Diaporama de 15 photos (deux estampes, légendes en bas des œuvres, détails).

Article de Véronique Umbrecht (en ligne), La fête mise en scène dans Strasbourg au XVIIIème siècle. De l’architecture éphémère à l’architecture permanente, Fêtes en Alsace de l’Antiquité à nos jours, Open Edition Journals, Revue d’Alsace, 141 | 2015, pp. 105-129.

Résumé. « La fête est vécue comme un moment de liesse, un temps hors norme. L’ordre social se renverse ; les bourgeois côtoient les gens du peuple dans une promiscuité temporaire. Les relations humaines ne sont pas les seules à être bouleversées. La ville est aussi amenée à se métamorphoser.

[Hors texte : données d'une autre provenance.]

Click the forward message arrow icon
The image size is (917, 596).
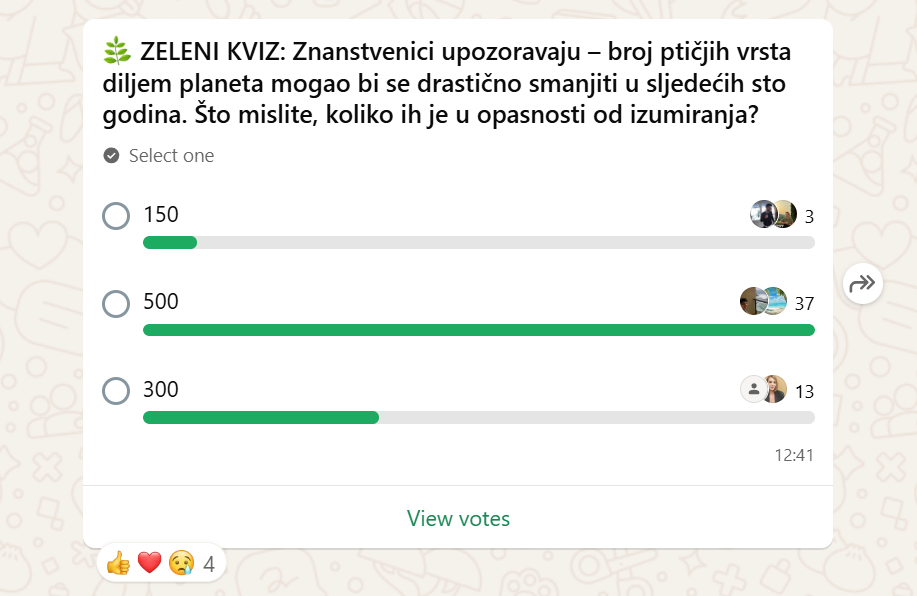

Les artistes et les techniciens sont réunis au service de la promotion du pouvoir royal ou local. Ils transforment les rues, les places. Ils redessinent les perspectives : les bâtiments sont tantôt masqués par des architectures éphémères, tantôt habillés de décors postiches. La lecture de l’espace urbain et des édifices est réécrite dans une mise en scène onirique. Le soir venu, la lumière et le feu d’artifice sont orchestrés pour enflammer les cœurs et les édifices…

Cependant la fête ne serait pas complète sans la participation active de la population. Les édiles locaux incitent fortement à rassembler le plus de monde pour acclamer les princes sur leur passage. C’est l’occasion pour le peuple de côtoyer le bourgeois dans un élan commun d’allégresse. Des gradins ou des galeries en bois sont installés sur les façades des bâtiments pour accueillir la fine fleur de la noblesse ou de la bourgeoisie alsacienne : le Magistrat avoir fait dresser d’intervalle en intervalle des échafauds occupés par le reste de la jeunesse de Strasbourg proprement habillée.